DOCTOR surgeries in Worcester are waiting too long before vaccinating vulnerable patients against swine flu, according to a city resident.

With the number of swine flu cases rising, GPs have been told to offer vaccines to patients with serious medical conditions.

But many surgeries have not yet received the vaccines.

Nick Berry, who suffers from a serious heart condition, became concerned after hearing that a close friend had been diagnosed with the virus.

He went to his GP surgery St Martin’s Gate in Newtown Road, Worcester, but was told they had not received the jab and did not know when they would.

According to NHS Worcester-shire, 600 people a week in Worcestershire are now taking anti-viral tablets having been diagnosed with swine flu.

They say batches of 500 vaccines are being distributed to GP surgeries as quickly as possible, but say delivering the drugs, which must be kept refrigerated, to all 68 practices in Worcester-shire, will take until next Friday to complete.

Mr Berry, aged 63, said making the vaccine available sooner may have prevented his friend, who is in her 60s and suffers from diabetes, from contracting swine flu.

“I want to know how come the vaccine hasn’t come and what is being done about it,” he said.

“I am acutely aware that there are people who are very vulnerable in the county, much worse off than myself, who are just not getting it yet.”

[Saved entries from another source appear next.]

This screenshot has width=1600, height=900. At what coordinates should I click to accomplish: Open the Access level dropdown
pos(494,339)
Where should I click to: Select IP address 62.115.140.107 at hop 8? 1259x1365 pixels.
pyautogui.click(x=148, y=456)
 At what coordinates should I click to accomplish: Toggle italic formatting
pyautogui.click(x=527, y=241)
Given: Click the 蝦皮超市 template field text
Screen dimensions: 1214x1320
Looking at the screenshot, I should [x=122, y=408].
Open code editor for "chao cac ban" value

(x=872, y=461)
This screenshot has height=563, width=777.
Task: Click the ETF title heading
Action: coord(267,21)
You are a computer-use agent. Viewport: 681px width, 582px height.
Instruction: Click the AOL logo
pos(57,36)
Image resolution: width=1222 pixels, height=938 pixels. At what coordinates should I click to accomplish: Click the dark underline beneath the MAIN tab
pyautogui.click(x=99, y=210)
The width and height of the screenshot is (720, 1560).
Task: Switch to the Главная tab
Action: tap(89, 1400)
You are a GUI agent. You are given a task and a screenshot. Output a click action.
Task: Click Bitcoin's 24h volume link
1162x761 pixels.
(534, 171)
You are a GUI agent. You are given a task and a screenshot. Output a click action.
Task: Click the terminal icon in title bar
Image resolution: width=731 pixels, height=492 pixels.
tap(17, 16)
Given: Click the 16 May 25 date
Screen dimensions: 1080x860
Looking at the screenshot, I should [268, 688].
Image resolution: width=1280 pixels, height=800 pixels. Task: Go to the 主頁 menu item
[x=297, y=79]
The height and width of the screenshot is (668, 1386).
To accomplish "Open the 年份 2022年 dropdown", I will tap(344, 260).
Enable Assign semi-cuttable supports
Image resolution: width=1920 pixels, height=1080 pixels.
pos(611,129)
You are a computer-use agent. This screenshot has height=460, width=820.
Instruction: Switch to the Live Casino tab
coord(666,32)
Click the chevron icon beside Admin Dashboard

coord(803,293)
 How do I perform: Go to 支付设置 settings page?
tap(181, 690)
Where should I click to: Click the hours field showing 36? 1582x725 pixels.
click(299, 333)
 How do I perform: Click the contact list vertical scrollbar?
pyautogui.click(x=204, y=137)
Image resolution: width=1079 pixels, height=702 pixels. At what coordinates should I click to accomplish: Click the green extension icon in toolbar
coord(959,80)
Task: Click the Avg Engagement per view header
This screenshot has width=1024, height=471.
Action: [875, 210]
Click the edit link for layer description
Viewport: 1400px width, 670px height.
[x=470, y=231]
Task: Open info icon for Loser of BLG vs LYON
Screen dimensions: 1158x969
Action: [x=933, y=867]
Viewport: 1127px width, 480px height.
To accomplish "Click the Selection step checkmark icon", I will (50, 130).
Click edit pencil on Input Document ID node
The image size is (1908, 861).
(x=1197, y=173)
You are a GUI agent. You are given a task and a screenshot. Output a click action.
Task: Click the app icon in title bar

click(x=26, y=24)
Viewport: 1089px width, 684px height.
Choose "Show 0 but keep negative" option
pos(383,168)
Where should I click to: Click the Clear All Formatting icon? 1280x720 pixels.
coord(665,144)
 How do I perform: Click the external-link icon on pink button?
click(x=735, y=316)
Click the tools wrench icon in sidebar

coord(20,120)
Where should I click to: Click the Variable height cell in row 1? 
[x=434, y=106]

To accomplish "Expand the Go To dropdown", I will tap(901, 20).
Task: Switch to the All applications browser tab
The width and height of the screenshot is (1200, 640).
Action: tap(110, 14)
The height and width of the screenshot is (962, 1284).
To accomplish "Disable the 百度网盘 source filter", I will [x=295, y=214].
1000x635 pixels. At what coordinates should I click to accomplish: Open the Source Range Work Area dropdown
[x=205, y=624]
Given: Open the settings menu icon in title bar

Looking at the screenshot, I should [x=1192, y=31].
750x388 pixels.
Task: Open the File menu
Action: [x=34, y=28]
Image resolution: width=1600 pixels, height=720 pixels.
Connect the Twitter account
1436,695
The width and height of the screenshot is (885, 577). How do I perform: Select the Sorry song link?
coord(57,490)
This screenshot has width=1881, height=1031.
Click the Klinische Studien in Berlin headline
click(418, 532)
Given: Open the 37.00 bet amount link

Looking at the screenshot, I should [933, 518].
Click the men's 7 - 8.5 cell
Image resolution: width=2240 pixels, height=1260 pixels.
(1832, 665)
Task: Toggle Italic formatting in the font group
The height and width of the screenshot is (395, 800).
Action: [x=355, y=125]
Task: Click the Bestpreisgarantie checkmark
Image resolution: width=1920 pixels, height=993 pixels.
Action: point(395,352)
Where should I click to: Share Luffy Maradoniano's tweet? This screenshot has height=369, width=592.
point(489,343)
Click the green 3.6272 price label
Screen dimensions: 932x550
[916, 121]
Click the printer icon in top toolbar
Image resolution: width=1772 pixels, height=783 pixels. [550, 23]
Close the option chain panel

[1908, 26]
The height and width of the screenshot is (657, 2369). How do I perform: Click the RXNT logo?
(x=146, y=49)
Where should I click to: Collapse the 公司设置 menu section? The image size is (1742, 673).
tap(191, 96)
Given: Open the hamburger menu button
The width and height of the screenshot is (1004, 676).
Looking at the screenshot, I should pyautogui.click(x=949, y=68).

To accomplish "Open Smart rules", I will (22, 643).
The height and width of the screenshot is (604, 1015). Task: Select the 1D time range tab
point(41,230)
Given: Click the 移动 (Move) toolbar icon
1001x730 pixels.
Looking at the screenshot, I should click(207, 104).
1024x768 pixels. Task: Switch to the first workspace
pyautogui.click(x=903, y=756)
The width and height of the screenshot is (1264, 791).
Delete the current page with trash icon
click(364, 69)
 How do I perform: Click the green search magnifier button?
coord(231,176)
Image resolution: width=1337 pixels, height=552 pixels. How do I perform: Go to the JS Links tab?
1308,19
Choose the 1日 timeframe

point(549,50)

Mr Berry, a writer, who lives in Chelmsford Drive, Ronks-wood, recently suffered a stroke. He said his friend was now very poorly and he was worried he, too, could contract swine flu.

“I really think that somebody somewhere has messed up,” he said. “Now my friend has got swine flu.”

Dr Ash Banerjee, consultant in public health for NHS Worces-tershire, said front-line health workers and patients aged between six months and 65 years old with medical problems were currently being vaccinated. He said GP practices should know when they were due to receive the vaccines.

“We are vaccinating as fast as we can and deliveries are being made and are getting them out at a time before many have suffered from the flu,” he said.

“But the key thing is that I’m confident that practices are offering it when they can.”

No one from St Martin’s Gate surgery was available to comment.

Health boss Paul Bates has swine flu

WORCESTERSHIRE’S health boss has revealed he has been off sick for a fortnight with swine flu.

From his sick bed he has recommended that eligible frontline NHS staff and vulnerable groups get vaccinated as soon as possible.

Paul Bates, the chief executive of NHS Worcestershire, has been off work since he first developed the illness on Monday, October 26, but hopes to return to work on Monday.

NHS Worcestershire is the organisation which managed the epidemic through both the containment phase when health chiefs tried to stop the virus spreading and the treatment phase when ‘flu friends’ picked up antivirals to control symptoms.

Mr Bates is now urging frontline NHS staff and those in vulnerable groups such as pregnant women and those with certain chronic conditions to take the opportunity to be vaccinated.

He said: “I am not in one of the groups eligible for the swine flu vaccination but if I was, and knowing what I know now, I certainly would have had it. I am urging anyone who is offered the vaccine, and that includes our frontline NHS staff, to have it to help limit the spread of this virus and protect themselves and their families.”